Die Gläubigerin hätte ihr Ziel, in dem Verfahren 2-7 O 443/04 nicht mehr in Anspruch genommen zu werden, ohne Weiteres durch Vorlage des in dem Verfahren 2-20 O 12/06 geschlossenen Vergleiches erreichen können; irgendwelcher Vollstreckungsmaßnahmen bedurfte es nicht. Soweit Sie darauf abstellt, mit der Zwangsvollstreckung habe man einem Ziel des Vergleichs, nämlich die kurzfristige Realisierung der Kostenerstattung an die Gläubigerin, eher Rechnung tragen können, lässt sich ein Rechtsschutzbedürfnis ebenfalls nicht feststellen. Denn allein mit der Anordnung des Zwangsgeldes ist noch nicht die geschuldete Willenserklärung abgegeben. Das Verfahren nach § 888 ZPO ist zeitraubend und kostenträchtig, sein Ergebnis unsicher, wie auch das vorliegende Verfahren zeigt (vgl. auch BGHZ 98, 127). Erhebt der Gläubiger die Einrede der vereinbarten Klagerücknahme im Streitverfahren, kann das Gericht ohne weiteres eine Entscheidung treffen, die dem Gläubiger unmittelbar eine Kostenerstattung ermöglicht. Diese Vorgehensweise ist daher im Zweifel schneller und erfolgversprechender.
Nach alldem war die angefochtene Entscheidung auf die sofortige Beschwerde des Schuldners abzuändern und der Gläubigerin die Kosten, und zwar auch die des Beschwerdeverfahrens, aufzuerlegen (§§ 91 Abs. 1, 91 a Abs. 1 ZPO).

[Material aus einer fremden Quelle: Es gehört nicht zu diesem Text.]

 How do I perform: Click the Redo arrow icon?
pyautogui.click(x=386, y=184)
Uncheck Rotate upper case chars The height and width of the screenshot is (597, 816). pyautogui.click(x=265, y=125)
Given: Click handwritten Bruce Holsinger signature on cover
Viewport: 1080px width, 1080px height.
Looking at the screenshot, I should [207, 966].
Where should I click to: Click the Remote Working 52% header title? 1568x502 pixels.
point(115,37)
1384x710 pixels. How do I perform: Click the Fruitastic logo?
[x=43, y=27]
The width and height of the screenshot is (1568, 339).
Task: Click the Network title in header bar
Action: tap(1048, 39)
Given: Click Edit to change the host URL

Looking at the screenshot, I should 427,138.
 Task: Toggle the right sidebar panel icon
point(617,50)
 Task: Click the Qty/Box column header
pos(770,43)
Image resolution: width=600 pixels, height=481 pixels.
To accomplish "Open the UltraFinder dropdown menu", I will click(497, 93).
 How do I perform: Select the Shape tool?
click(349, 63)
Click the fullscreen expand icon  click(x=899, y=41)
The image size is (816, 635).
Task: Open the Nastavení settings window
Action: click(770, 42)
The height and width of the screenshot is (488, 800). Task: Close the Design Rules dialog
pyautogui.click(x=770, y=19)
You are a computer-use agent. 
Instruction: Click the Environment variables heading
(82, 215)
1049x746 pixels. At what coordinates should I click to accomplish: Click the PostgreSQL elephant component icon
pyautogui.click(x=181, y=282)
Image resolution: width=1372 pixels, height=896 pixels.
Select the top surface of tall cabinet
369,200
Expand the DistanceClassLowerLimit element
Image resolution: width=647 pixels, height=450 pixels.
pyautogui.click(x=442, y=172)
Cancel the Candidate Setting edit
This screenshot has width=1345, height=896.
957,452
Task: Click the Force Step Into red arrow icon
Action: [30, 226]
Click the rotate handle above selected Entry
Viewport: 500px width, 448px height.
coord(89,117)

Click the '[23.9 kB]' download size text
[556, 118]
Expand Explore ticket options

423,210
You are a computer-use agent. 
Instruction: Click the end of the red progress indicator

Die Rechtsbeschwerde gegen diesen Beschluss wird nicht zugelassen, da die Sache keine grundsätzliche Bedeutung hat und weder die Fortbildung des Rechts noch die Sicherung einer einheitlichen Rechtsprechung eine Entscheidung des Rechtsbeschwerdegerichts erfordert (§§ 574 Abs. 1. Nr. 2, Abs. 2, 3 ZPO). Die entscheidungserhebliche Ausgangsfrage, nämlich die Wirkung einer Vereinbarung über eine Klage- bzw. Rechtsmittelrücknahme hat der Bundesgerichtshof bereits mehrfach entschieden. Im Übrigen beruht die Entscheidung auf der Anwendung einer allgemeinen Vollstreckungsvoraussetzung im Einzelfall. Es handelt sich mithin nicht um eine klärungsbedürftige Frage, deren Auftreten in einer unbestimmten Vielzahl von Fällen zu erwarten ist und deshalb das abstrakte Interesse der Allgemeinheit an einer einheitlichen Entwicklung und Handhabung des Rechts berührt.
Die Festsetzung des Gegenstandswerts beruht auf § 3 ZPO; wertbestimmend für das Beschwerdeverfahren sind nach der übereinstimmenden Erledigung des Verfahrens in der Vorinstanz nur die dort angefallenen Kosten aus einem Streitwert von 3.723.034,71 €.